The document, was submitted by the public prosecutor Jader de Figueiredo Correia. The over 7,000 pages-long text held the Indian Protection Service (widely known as the SPI) responsible for much of the catalogue of atrocities and suffering caused and even for the extermination of some tribes, the very people it was supposed to protect.
Under its founder Marshall Cândido Rondon, the SPI started with high ideals, but it later suffered from bureaucracy and corruption. This neglect worsened into a terrible litany of persecution and exploitation on the part of SPI officials.
When the investigation was released it caused a huge social and political storm. In 1969 the Sunday Times, sent writer Norman Lewis to investigate. His article, ‘Genocide’, shocked the public and led to the founding of Survival International. Despite all of the outcry and the fact that 134 officials were charge of being allegedly involved in more than 1,000 crimes, nobody was jailed.

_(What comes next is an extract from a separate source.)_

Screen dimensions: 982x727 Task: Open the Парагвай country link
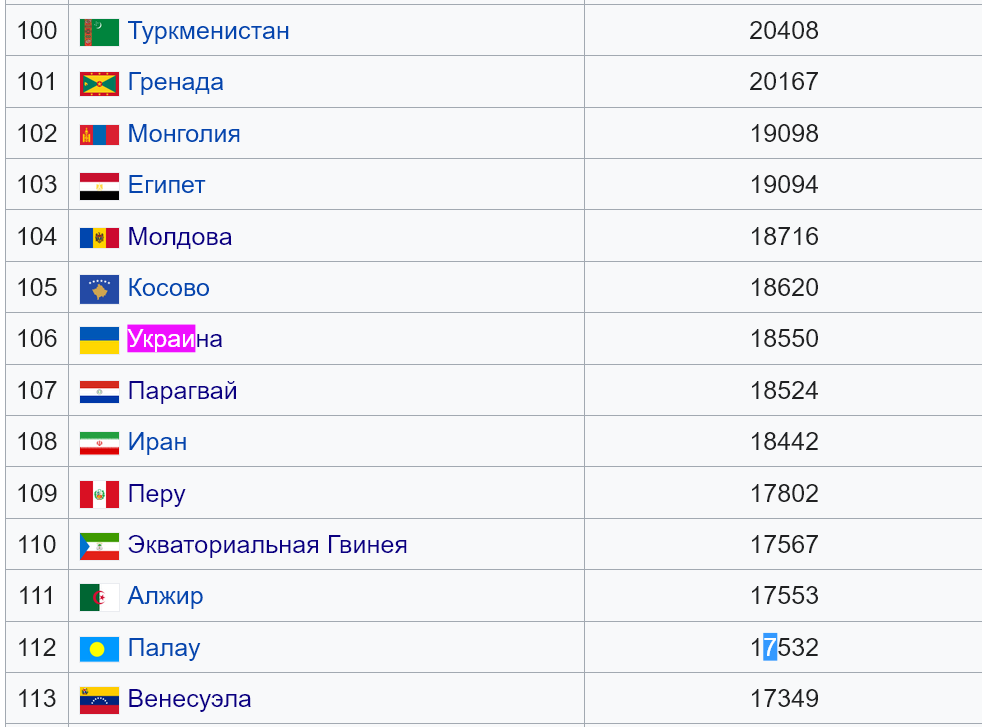[182, 391]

The National Truth Commission, which is investigating human rights violations between 1947 and 1988, believes that some tribes, such as those in Maranhão, were completely wiped out. In one case, in Mato Grosso, only two survivors emerged to tell of an attack on a community of 30 Cinta Larga Indians with dynamite dropped from aeroplanes. Figueiredo also details how officials and landowners lethally introduced smallpox into isolated villages and donated sugar mixed with strychnine.

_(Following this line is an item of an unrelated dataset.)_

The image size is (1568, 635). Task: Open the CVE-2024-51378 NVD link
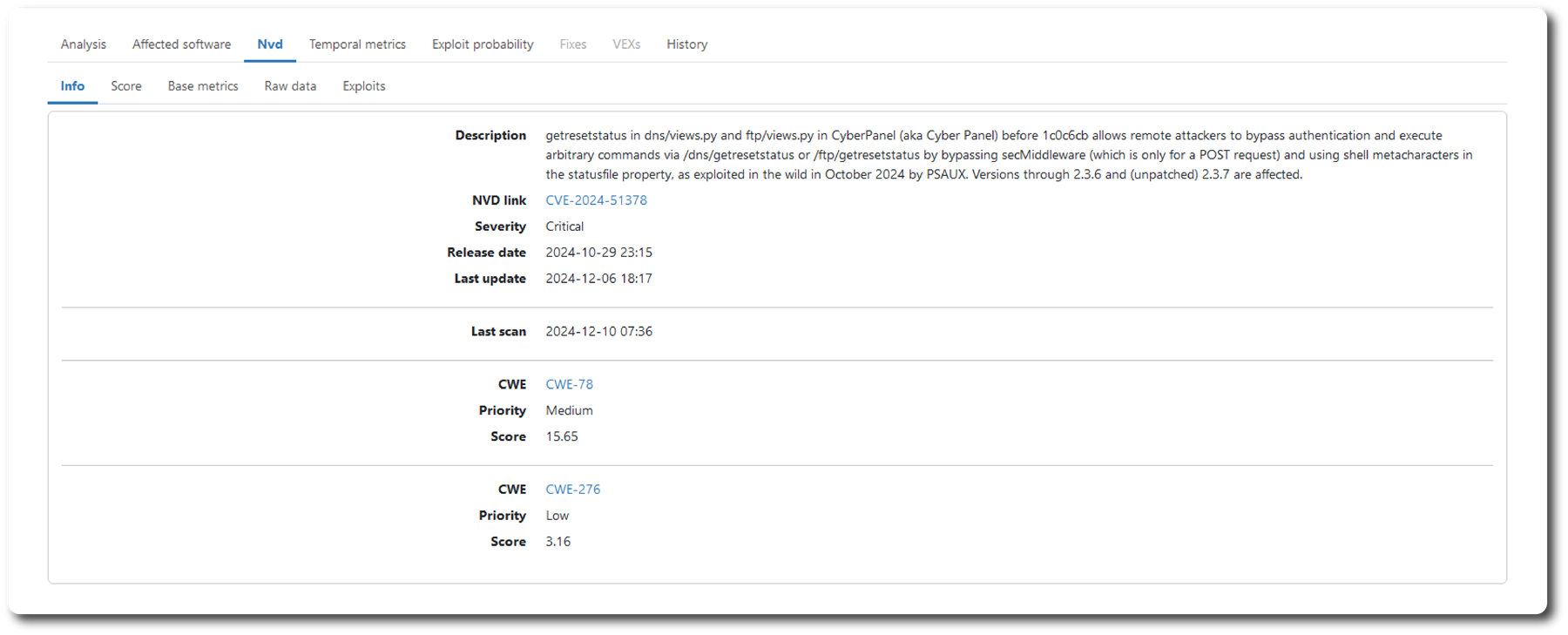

The report was believed to have been destroyed by a fire at the agriculture ministry soon after it came out, prompting suspicions of a cover-up by the dictatorship and its allies among the big landowners. The document was highly embarrassing for the military regime and a censored press ensured it was rarely mentioned again. The SPI was replaced by another agency, Funai, but tribes continue to struggle against illegal loggers, miners, government dam-builders and ranchers
Survival International’s director, Stephen Corry, has stated that nothing has changed when it comes to the impunity regarding the murder of Indians. “Gunmen routinely kill tribespeople in the knowledge that there’s little risk of being brought to justice – none of the assassins responsible for shooting Guarani and Makuxi tribal leaders have been jailed for their crimes. It’s hard not to suspect that racism and greed are at the root of Brazil’s failure to defend its indigenous citizens’ lives,” he said.

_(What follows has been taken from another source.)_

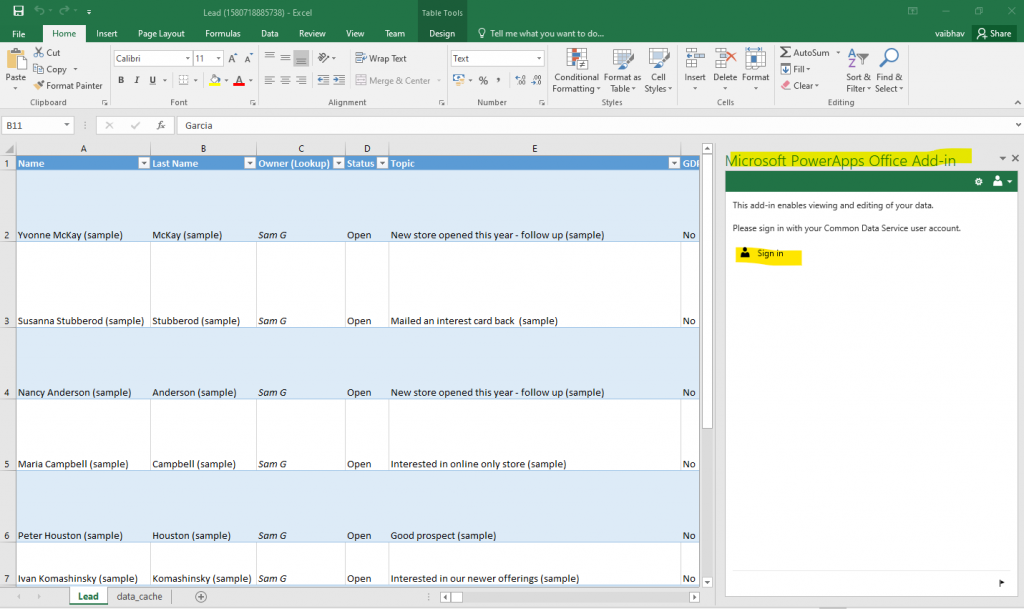Toggle bold formatting

click(121, 79)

“This documentation, which was hidden for many decades, sheds light on conflict situations that endure today. For states like Mato Grosso do Sul, Paraná, Bahia and Amazonas, it contains lots of information that can help reveal once and for all the truth behind many forms of violence against Indians today and provide an insight into the real owners of the land in dispute.”
It is sad that the indigenous people have been seen as an obstacle to progress when they should have been recognized as guardians of the environments whose warnings about the destruction of the habitat and their way of life have been vindicated by subsequent events. The rest of us are only beginning to understand their insights about the precarious of the balance of nature.